Supercede's House Style for Haskell

Here’s a style guide I wrote recently which is partly my opinion, and partly observations on what has organically emerged as the way we typically write Haskell code on our team. It describes syntax, but goes beyond that because style encompasses all parts of our work.

What do you think?

18 Likes

I like to put my “block opening” keywords* at the end of a line. In particular, I write where like this:

hangingIndent :: MonadIO m => a -> m b
hangingIndent a = fromAToB a where
  fromAToB = do
    someEffect
    someOtherEffectForNoReason
    thisCodeLooksABitWeird

* let, of, where, do

2 Likes

I both wholeheartedly agree, and swear to never do this at work.

On the whole, I agree that manually controlling the layout of code can help with readability. It’s not necessarily about aesthetics, but rather with organizing information.

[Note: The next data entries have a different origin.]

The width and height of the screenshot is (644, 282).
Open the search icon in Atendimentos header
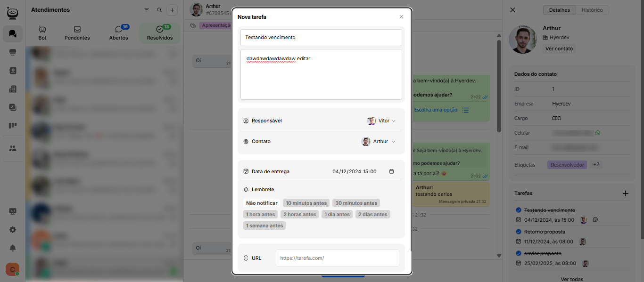click(159, 10)
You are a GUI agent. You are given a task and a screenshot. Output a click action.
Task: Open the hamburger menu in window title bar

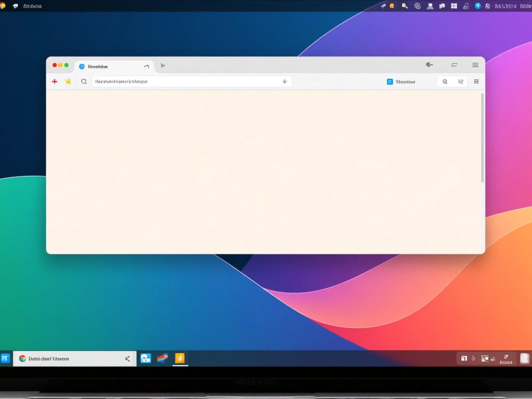click(x=475, y=65)
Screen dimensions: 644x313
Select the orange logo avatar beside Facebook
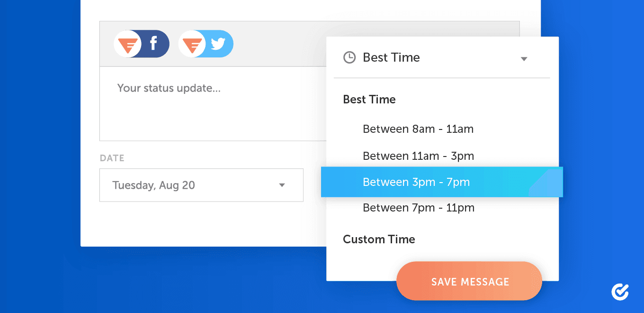128,44
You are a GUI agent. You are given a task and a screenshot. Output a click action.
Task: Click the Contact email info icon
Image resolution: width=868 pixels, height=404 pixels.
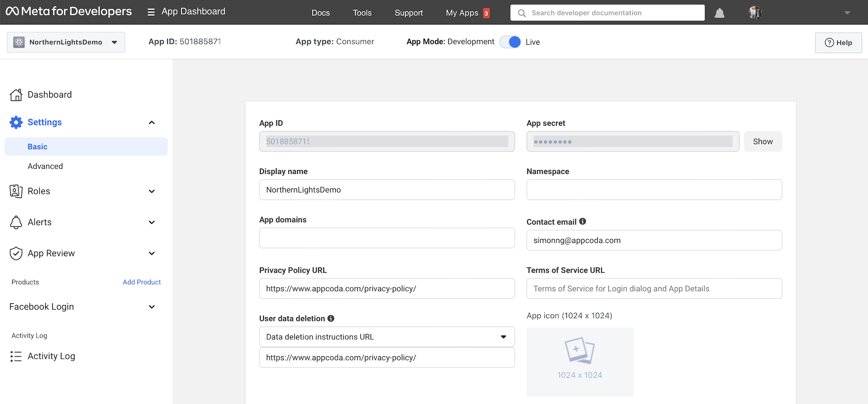tap(583, 221)
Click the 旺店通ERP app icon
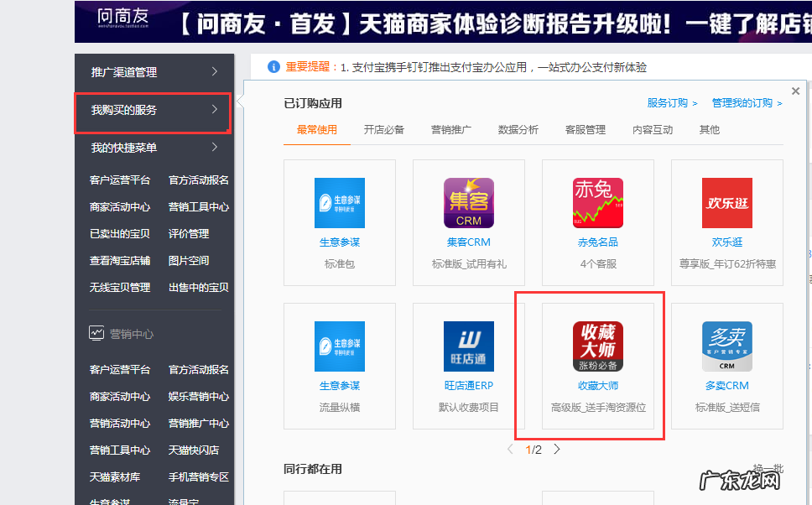This screenshot has height=505, width=812. [468, 346]
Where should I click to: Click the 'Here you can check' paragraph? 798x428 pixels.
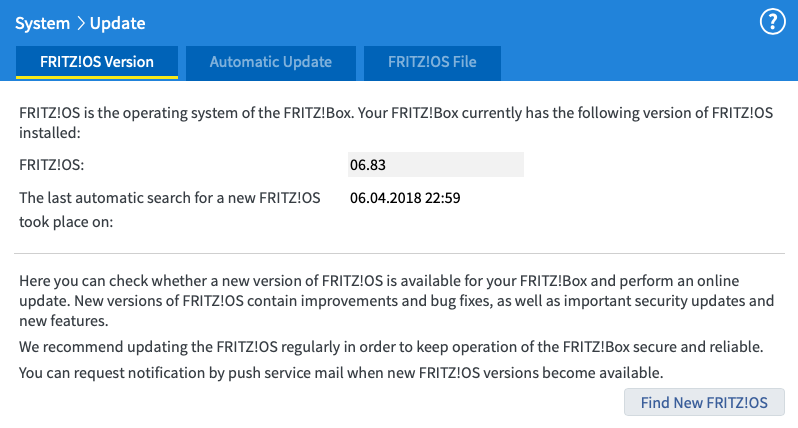396,301
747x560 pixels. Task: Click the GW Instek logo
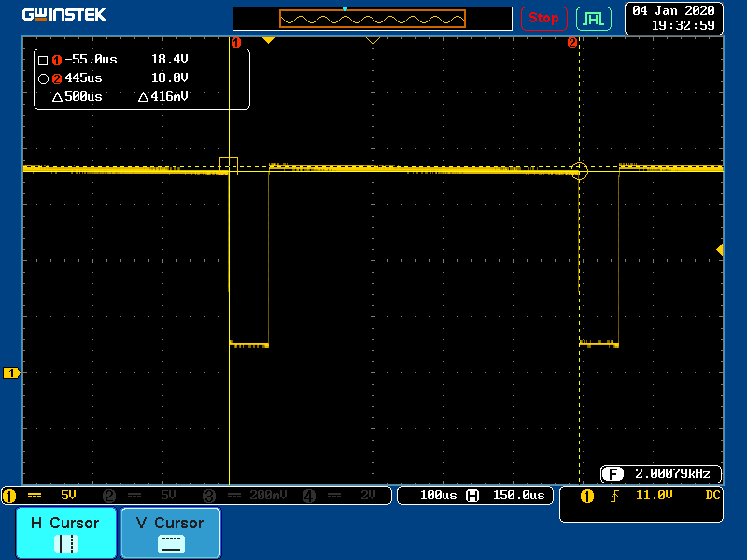[x=64, y=15]
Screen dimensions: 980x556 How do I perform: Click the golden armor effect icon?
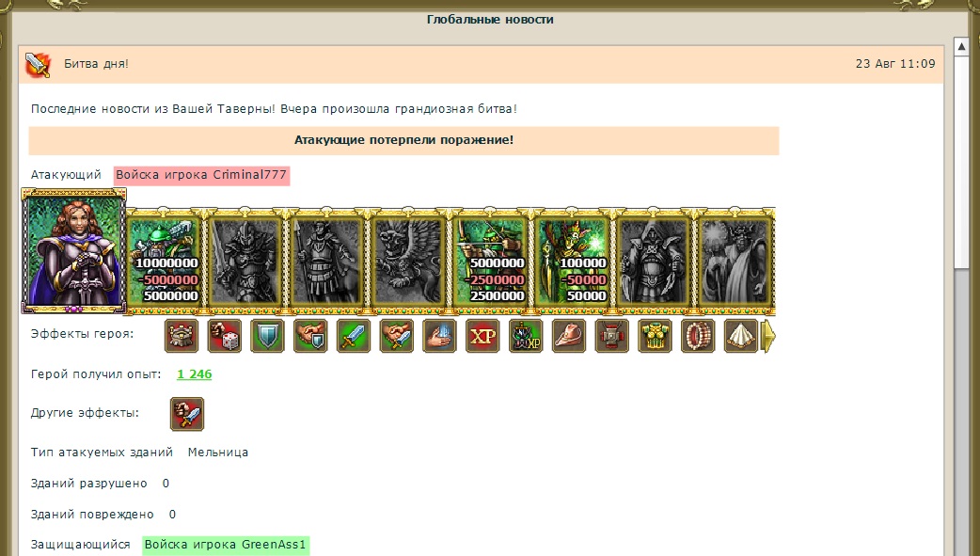click(x=655, y=336)
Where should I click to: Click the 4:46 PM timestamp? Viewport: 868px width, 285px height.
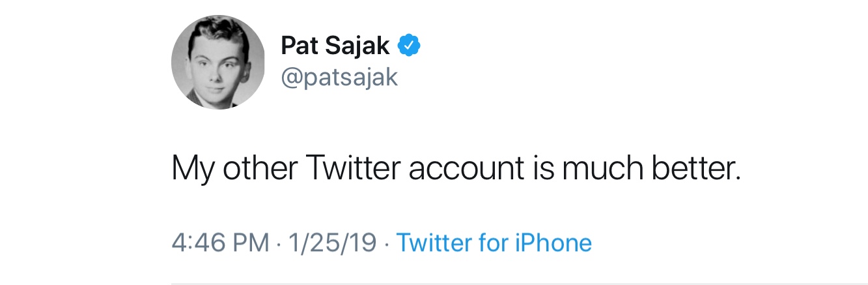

Just like a good module hierarchy is important for code navigation (among other things), code layout helps visual navigation. I personally like the style presented in the blog post, and would enjoy reading source code in this layout.

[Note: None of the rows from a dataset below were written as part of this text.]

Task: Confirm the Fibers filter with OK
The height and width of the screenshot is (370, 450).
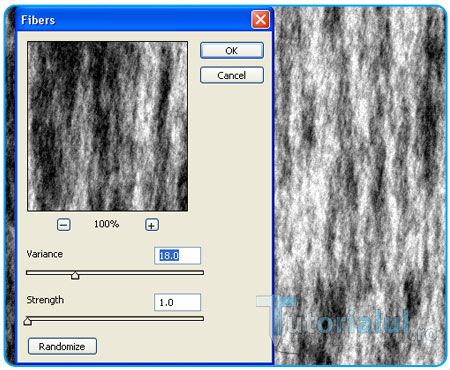Action: click(232, 51)
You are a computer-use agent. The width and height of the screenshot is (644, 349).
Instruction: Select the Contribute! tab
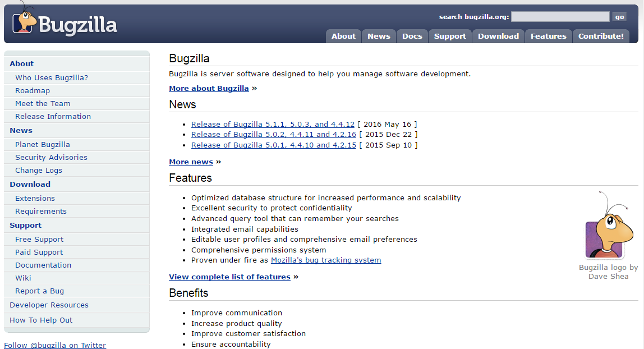[601, 36]
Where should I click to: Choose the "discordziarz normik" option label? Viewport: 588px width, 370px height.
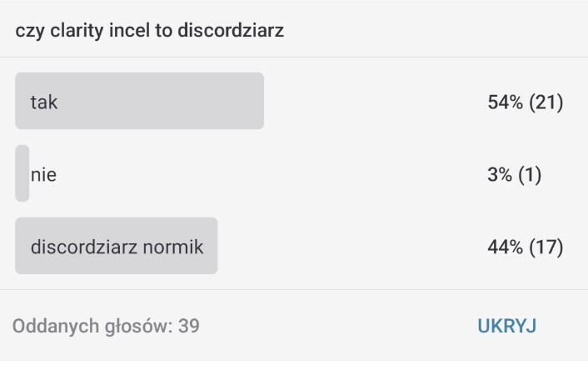pos(117,247)
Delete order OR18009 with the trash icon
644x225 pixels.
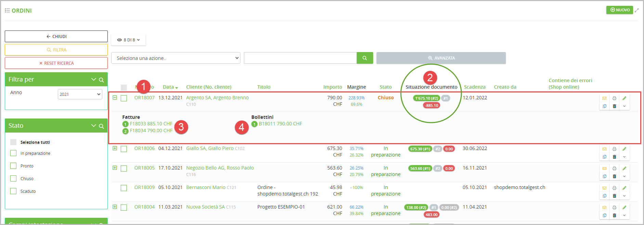614,196

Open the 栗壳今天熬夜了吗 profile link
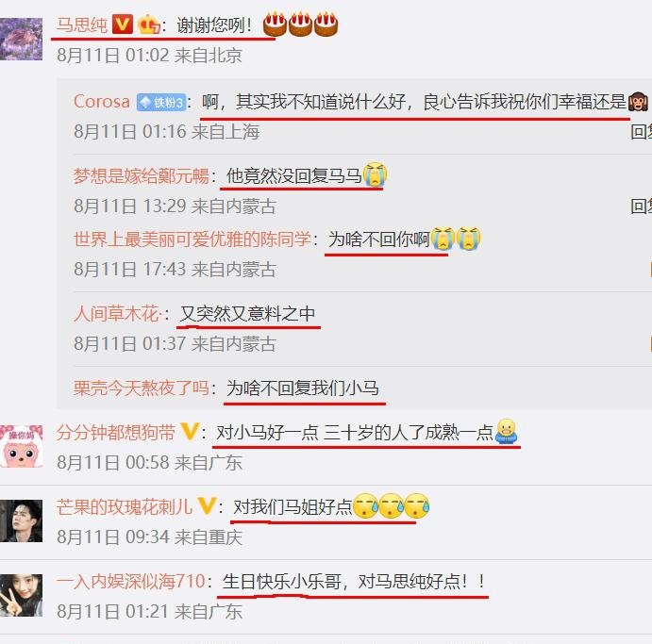pyautogui.click(x=142, y=388)
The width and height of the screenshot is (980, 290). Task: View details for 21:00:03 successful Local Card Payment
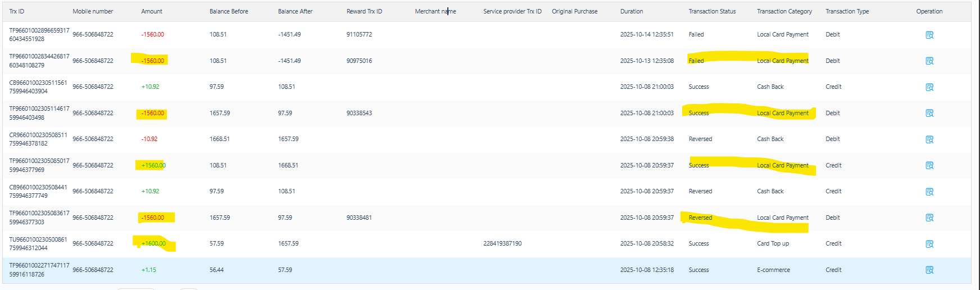pos(929,114)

But unfortunately, people’s view of a good layout is quite personal. In a work setting, I always highly recommend a non-configurable code formatter (ormolu for Haskell and black for Python, for example). The goal is to maximize global readability by homogeneizing code written by different people, in contrast to maximizing layout on a per-person basis for local readibility.

In a workplace with a mandatory style, isn’t it basically like having a code formatter, but with the extra steps of having to enforce some rules manually?

12 Likes

The first half prescribing how to layout code is something I’ve always considered a problem to automate away.[1]

I do think some of the other sections are valuable and can be justified with practical reasoning:

  • Avoiding wildcards because it can ensure you handle new cases.
  • Tests should be self contained and meta code vs object code should be clearly distinguished.

They have a flavour of more systems thinking.

Another pattern I’ve observed:

  • Keep functions seated in monads on the lowest practical layer of the stack, for better composition and performance e.g.
    • The Query monad (eg Rel8) can be composed into one big query which requires only one round trip to non-local DBs (PG, etc.).
    • A Transaction (eg Hasql) monad obviously composes into a transaction which has atomicity guarantees, but clearly doesn’t compose in the same way as Query.
    • And then a possible Model monad which access DBs, files, HTTP APIs, etc can be called from many contexts (a web handler, a task scheduler, command line, test suite, etc.).
    • Implement Auth on whatever layer needed.
    • Instead, you often see all code in one big App type, and N+1 query problems everywhere, with a web redirect in the middle of a data accessing pattern, dirty DB reads, etc. and it’s very difficult to undo later on.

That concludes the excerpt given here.